E’ apparso emozionato e un po’ intimidito Kaligola all’incontro con i giornalisti, ma ha dimostrato una maturità fuori dal comune nel rispondere alle domande della stampa. Il suo, tra l’altro, è l’unico brano del Festival che affronta un tema a sfondo sociale in un Sanremo dominato dall’amore.
Tuo nonno ha diretto l’orchestra per te, che emozione è stata?

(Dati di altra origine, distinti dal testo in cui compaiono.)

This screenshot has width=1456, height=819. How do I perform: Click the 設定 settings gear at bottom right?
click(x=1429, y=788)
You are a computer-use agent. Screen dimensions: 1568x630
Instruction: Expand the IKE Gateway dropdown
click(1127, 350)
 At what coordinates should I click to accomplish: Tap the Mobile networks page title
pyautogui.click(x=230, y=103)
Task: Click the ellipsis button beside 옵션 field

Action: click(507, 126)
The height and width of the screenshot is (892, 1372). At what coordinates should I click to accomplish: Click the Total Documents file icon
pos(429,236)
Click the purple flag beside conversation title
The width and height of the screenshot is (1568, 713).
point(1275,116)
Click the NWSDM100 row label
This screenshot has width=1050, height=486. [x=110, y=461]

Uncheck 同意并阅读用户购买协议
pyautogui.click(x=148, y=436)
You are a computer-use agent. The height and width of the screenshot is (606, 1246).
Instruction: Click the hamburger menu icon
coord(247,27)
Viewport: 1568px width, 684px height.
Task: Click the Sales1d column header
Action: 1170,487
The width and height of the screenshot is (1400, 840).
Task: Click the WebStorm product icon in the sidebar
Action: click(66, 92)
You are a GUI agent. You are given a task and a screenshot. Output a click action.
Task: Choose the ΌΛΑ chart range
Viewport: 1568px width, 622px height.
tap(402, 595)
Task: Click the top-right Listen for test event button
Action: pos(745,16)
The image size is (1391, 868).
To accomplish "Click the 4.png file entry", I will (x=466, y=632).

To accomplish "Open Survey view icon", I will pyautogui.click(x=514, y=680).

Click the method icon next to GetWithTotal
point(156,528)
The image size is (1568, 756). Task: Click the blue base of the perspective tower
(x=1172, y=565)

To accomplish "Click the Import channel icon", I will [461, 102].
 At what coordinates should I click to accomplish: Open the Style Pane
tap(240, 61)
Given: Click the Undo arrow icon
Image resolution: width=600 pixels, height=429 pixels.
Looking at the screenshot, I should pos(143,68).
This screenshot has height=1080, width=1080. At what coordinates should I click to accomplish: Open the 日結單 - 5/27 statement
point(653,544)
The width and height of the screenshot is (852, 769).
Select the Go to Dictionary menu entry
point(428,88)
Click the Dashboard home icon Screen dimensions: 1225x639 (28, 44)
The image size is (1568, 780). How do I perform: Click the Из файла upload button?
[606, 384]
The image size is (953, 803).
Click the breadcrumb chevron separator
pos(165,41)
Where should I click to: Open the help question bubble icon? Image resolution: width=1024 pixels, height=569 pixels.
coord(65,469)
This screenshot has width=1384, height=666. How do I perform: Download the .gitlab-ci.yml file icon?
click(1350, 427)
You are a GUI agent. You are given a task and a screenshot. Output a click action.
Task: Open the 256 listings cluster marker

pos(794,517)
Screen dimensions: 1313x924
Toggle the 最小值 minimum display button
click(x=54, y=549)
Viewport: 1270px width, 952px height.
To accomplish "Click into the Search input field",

Grandissima, è stata un’esperienza nuova per me e per lui. Ho voluto fargli questo omaggio perchè è nel campo della musica da più di 50 anni.
Eri agitato ieri sera?
Abbastanza, però cercavo di sdrammatizzare con i Kutso dietro le quinte. Mi sono divertito molto.
Perchè il nome Kaligola?
Ho scelto questo nome perchè quando ho iniziato a scrivere brani stavo studiando la storia romana e mi aveva colpito questo personaggio, era molto enigmatico.
Hai scritto il pezzo in gara ispirandoti a quello che hai visto su un pullman.
Io abito in periferia a Roma quindi devo prendere diversi mezzi. Lì ci sono personaggi di ogni tipo: oltre al protagonista della canzone, anche un uomo che indossa l’impermeabile e suona con la fisarmonica. Io memorizzo tutto e poi diventano fonte d’ispirazione per i miei brani.
Com’è nata la parte musicale del brano?
Ho sviluppato una mia idea insieme a mio padre che è musicista. E’ lui che ha fatto l’arrangiamento.
Quando hai saputo che ti saresti scontrato con i Kutso che cosa hai pensato?
Sarebbe stata una bella sfida con tutti, non avevo preferenze. Sono tutti ottimi cantanti. Forse i Kutso erano già più conosciuti di me perchè aprivano i concerti di Caparezza.
E dopo Sanremo che farai?
Ora è uscito il mio disco, ma credo di realizzare dei videoclip per alcuni brani dell’album. E poi ovviamente tornerò a studiare.
Come ti sei approcciato alla musica?
Mio padre e mio nonno sono dei jazzisti, e comunque anche nel campo dell’hip hop ci sono influenze jazz e funk.